Thursday, May 26, 2011

THE DILEMMA


THE DILEMMA
She was another ordinary Indian girl to be married in a few days. She immersed herself in the preparation of the wedding, if only to escape the emotional aspect of the event; girls do put in a lot of emotions into such events. The bridal jewellery, dress and other trivia entered into the conscious world of the poor girl, but they were insufficient to obscure any misgivings she had on being crossed with me. A sense of supreme sacrifice manifested itself with more intensity as she realized all that she was foregoing. After all, I could never be the Prince Charming she had dreamt of all her life. She wished to be a part of the bond, but she had certainly not looked to the compromises she would have to make if it was to be with me. These were certainly not in the bag of wishes she held. She looked up at her reflection in the mirror. Did she deserve this? She began to think.

The same thought crossed my mind. She certainly deserved to be with someone better than me.
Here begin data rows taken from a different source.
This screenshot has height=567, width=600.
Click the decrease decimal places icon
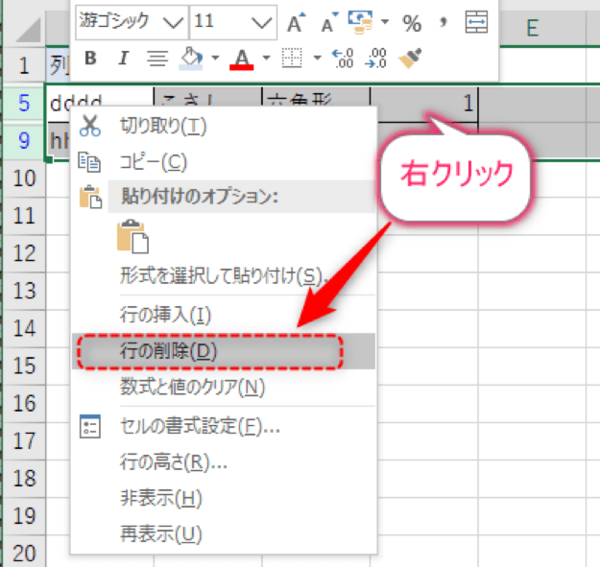[x=376, y=58]
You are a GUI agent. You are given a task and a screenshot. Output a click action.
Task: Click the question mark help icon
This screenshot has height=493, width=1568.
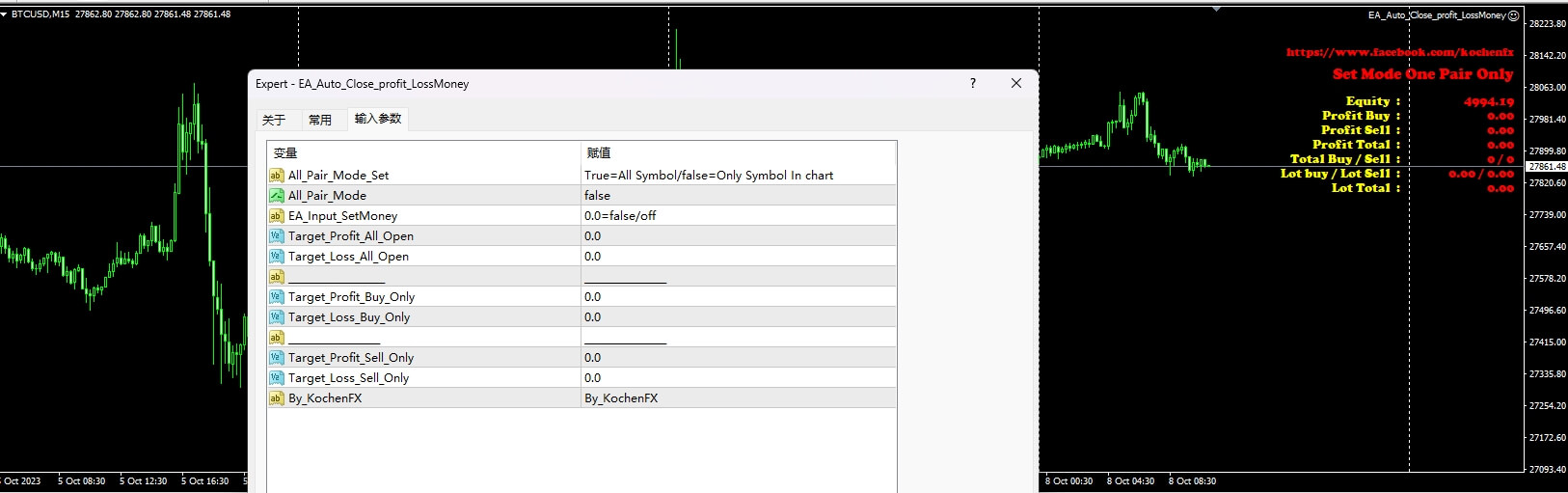(x=972, y=84)
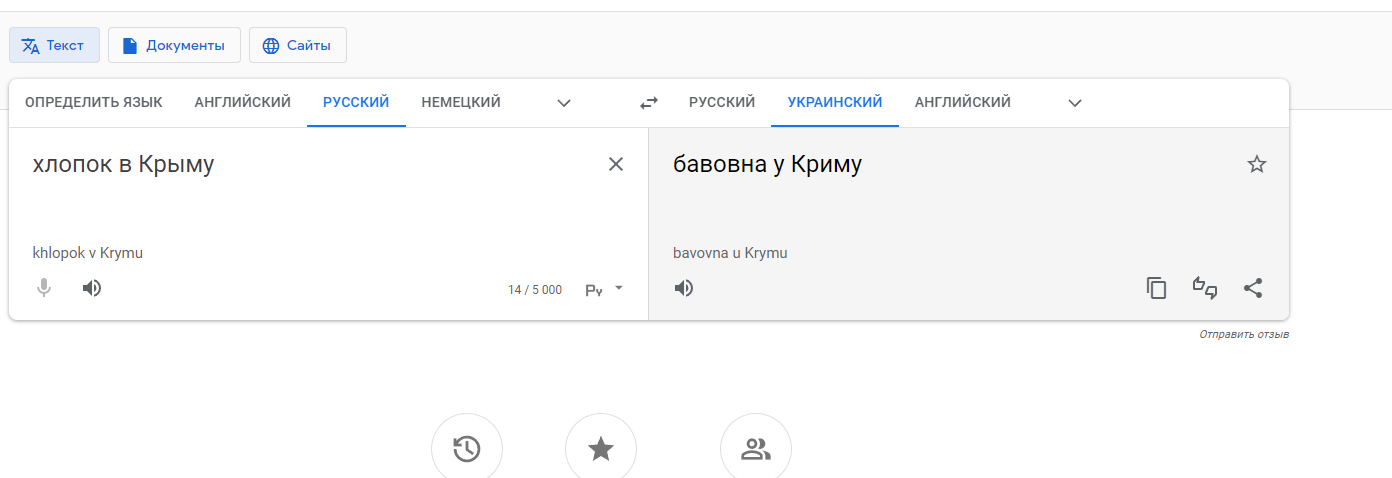The width and height of the screenshot is (1392, 478).
Task: Switch to Документы mode
Action: [174, 45]
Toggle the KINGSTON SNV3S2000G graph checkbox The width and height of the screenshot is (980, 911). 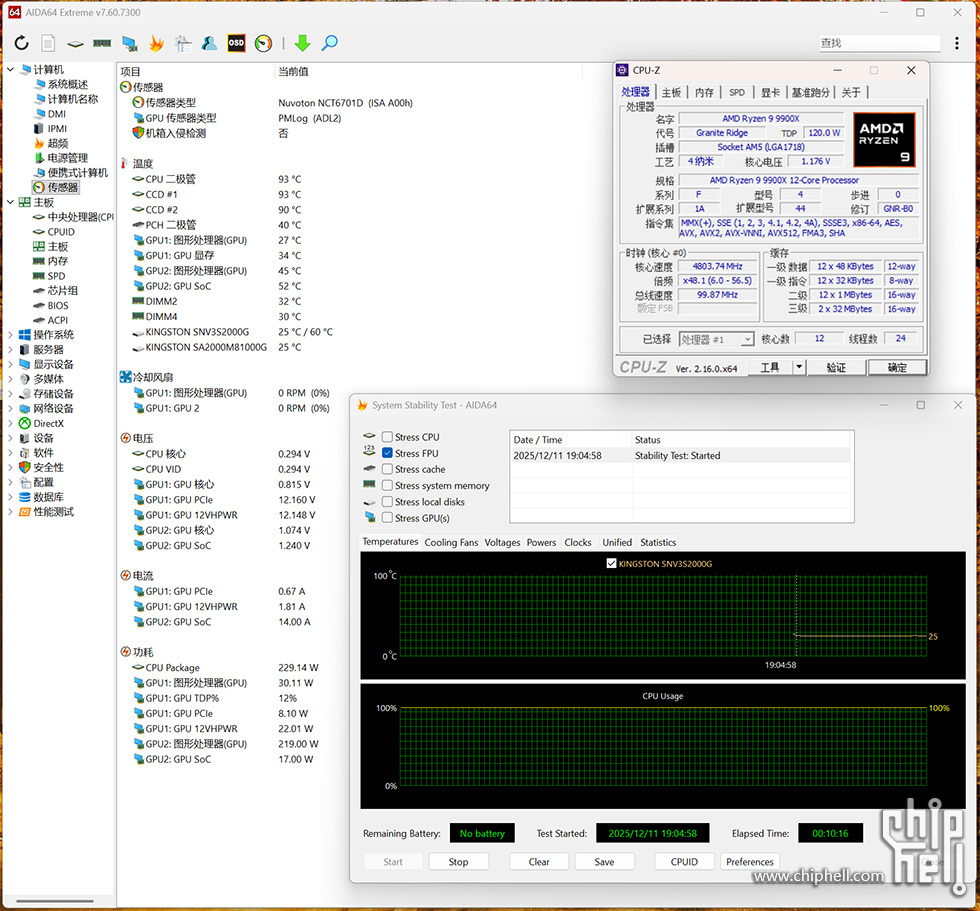612,564

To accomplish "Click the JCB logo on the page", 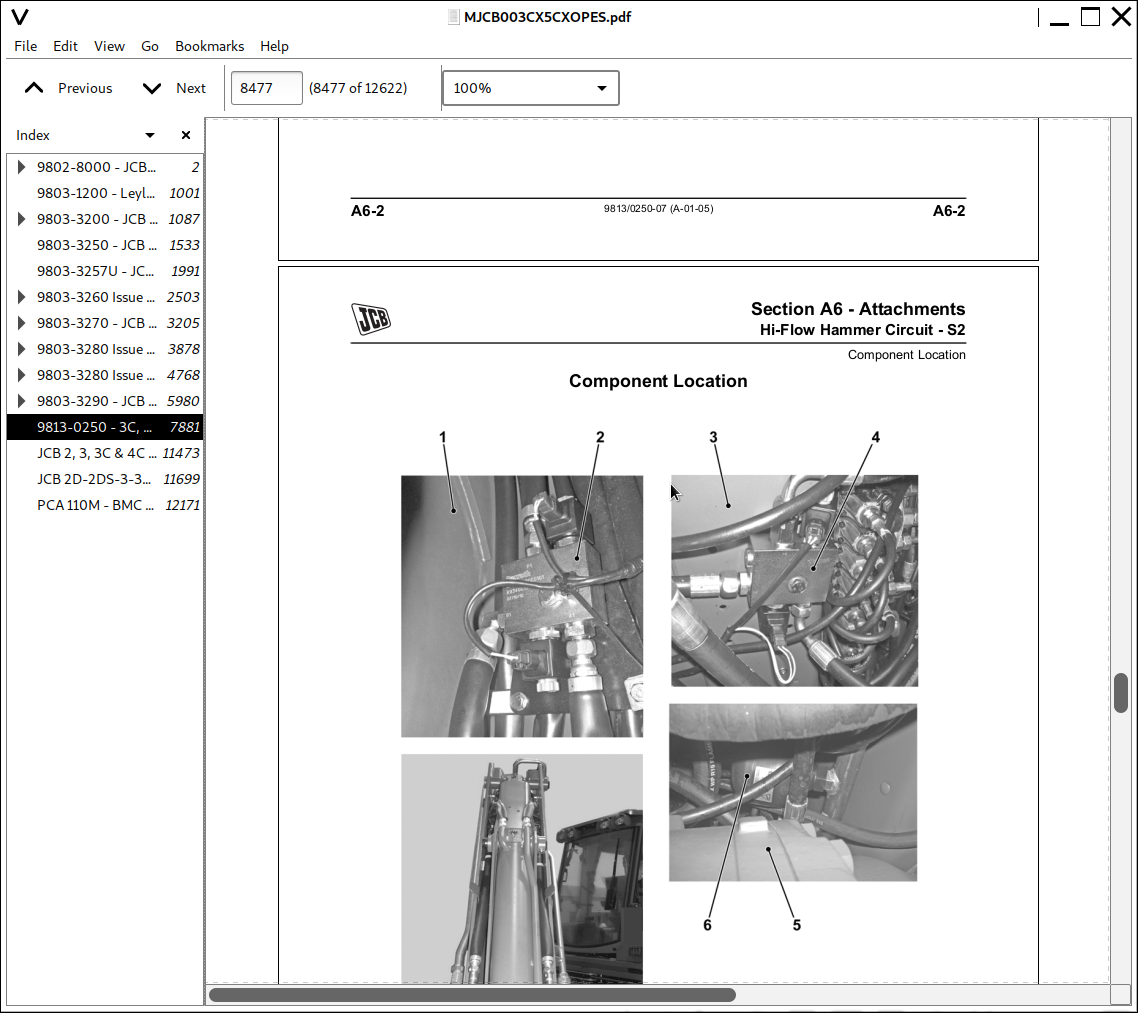I will coord(371,319).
In a few days, she would no longer be the goddess I’d dreamt of all these years, but a real woman in flesh and blood. She would be someone I would have to fight for, I would have to support, help, and perhaps, be maligned for. On second thoughts, I would prefer the life of freedom I enjoyed. But the cards were laid, and I had very little choice but to abide by the rules of the game.

The game had been played by countless people before me. I was not the first one to go through the experience. But when I consider my inability in achieving what others can, I do feel a bit disturbed. To make things all the more difficult, there is an agonizing pity that I was ever born. I’m certainly not satisfied with my present, but the very thought of a future that could be darker than the present really scares me. I wasn’t to live in the present; I don’t want to wade into the future. On second thoughts, the transition from the present to the future could be the very change in my life I’d been looking for all these years. She might be the only one who could deliver me of this feeling of wretchedness. Her love and affection would be the elixir of my life; it would be the glue that would hold us together. But what does frighten me is that nothing can ensure the continuance of love. It fades away with the intricacies of life.

Life had failed to deliver on the promises it made to each of us. On my part, I was left partly incapacitated after an accident. She found herself in a very difficult situation, one that initially promised glee and happiness, but turned out to be a big dilemma instead. To spend one’s life with someone supposed to be one’s equal but who transcends the definition of equality if a challenge none of my precedents had embraced. All said and done, there is the realization that our destinies bring us together, and would keep us together.

Together we could change the world. Things just might turn out to be well-organised, life just might turn out to be as beautiful or even more beautiful at the other end of the rainbow, the summer days might just be a bit cooler, and the mornings might be a bit brighter-----only time will reveal the truth.